═════ Список данных ═════

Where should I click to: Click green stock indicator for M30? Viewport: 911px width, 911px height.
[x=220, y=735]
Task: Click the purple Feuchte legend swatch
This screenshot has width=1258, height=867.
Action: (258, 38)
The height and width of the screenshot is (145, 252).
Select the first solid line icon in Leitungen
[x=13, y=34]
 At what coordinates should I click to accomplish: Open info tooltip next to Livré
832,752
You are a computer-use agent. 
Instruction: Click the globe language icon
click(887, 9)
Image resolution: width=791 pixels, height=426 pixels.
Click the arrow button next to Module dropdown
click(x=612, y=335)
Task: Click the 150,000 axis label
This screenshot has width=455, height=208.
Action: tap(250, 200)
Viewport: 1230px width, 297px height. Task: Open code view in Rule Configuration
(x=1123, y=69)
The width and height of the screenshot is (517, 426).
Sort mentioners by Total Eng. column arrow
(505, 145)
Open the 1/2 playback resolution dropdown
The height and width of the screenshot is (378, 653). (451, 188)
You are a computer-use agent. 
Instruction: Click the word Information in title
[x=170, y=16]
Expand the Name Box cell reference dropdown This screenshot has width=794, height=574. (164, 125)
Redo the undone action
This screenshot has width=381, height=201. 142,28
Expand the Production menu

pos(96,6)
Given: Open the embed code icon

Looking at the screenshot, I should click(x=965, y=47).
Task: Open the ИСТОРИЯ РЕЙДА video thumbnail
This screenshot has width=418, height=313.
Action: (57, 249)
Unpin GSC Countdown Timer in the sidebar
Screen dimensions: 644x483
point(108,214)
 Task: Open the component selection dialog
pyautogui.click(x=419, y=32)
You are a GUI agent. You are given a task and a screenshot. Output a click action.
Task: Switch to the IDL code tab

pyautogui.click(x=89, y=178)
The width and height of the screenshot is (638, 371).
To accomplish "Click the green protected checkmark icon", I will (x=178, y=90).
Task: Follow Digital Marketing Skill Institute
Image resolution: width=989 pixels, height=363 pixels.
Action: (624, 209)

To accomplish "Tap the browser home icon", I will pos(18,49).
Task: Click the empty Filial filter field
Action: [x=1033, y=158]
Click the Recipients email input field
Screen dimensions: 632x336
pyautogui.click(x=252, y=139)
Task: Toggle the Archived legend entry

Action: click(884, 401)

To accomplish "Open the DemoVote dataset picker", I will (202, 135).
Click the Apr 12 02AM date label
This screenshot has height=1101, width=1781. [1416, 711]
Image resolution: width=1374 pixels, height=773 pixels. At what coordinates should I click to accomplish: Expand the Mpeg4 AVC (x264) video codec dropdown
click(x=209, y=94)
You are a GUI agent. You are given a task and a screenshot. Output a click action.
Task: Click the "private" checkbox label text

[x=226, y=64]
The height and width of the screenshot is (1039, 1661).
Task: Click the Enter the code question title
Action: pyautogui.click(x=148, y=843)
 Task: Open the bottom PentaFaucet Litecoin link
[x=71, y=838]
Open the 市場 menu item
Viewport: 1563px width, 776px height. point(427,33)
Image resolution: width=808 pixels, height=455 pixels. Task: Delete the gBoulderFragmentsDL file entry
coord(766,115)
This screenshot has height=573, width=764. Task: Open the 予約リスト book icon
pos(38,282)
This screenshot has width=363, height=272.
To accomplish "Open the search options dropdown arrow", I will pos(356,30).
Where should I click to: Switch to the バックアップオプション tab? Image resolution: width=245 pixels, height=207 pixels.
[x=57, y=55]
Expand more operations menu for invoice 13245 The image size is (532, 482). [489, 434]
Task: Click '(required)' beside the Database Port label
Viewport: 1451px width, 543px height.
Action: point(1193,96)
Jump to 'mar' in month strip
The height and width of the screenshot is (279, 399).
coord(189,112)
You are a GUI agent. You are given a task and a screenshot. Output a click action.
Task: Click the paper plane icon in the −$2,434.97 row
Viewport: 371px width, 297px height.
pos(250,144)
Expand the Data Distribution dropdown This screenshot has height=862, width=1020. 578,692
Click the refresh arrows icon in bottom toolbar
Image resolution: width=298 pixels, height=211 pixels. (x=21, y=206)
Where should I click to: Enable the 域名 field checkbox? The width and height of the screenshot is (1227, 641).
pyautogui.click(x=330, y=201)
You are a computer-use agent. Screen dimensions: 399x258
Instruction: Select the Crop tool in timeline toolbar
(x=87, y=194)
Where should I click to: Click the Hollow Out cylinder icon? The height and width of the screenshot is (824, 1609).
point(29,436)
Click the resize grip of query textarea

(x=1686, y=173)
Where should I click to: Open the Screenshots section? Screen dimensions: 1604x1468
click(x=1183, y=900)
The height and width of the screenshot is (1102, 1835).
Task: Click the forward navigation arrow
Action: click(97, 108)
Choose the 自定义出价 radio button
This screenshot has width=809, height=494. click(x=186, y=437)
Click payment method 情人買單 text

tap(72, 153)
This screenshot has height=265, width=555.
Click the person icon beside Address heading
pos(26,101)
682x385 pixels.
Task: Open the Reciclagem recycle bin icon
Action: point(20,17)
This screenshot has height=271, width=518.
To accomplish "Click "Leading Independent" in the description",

═════

Обновите строки, начиная со строки, где есть «Task: Follow Digital», и заканчивая строкой, где есть «[x=71, y=838]». Приведите их заново, заменив «Archived» на «Hidden» и оставив всё остальное без изменений.

Task: Follow Digital Marketing Skill Institute
Image resolution: width=989 pixels, height=363 pixels.
Action: (624, 209)

To accomplish "Tap the browser home icon", I will pos(18,49).
Task: Click the empty Filial filter field
Action: [x=1033, y=158]
Click the Recipients email input field
Screen dimensions: 632x336
pyautogui.click(x=252, y=139)
Task: Toggle the Hidden legend entry

Action: click(884, 401)

To accomplish "Open the DemoVote dataset picker", I will (202, 135).
Click the Apr 12 02AM date label
This screenshot has height=1101, width=1781. [1416, 711]
Image resolution: width=1374 pixels, height=773 pixels. At what coordinates should I click to accomplish: Expand the Mpeg4 AVC (x264) video codec dropdown
click(x=209, y=94)
You are a GUI agent. You are given a task and a screenshot. Output a click action.
Task: Click the "private" checkbox label text

[x=226, y=64]
The height and width of the screenshot is (1039, 1661).
Task: Click the Enter the code question title
Action: pyautogui.click(x=148, y=843)
 Task: Open the bottom PentaFaucet Litecoin link
[x=71, y=838]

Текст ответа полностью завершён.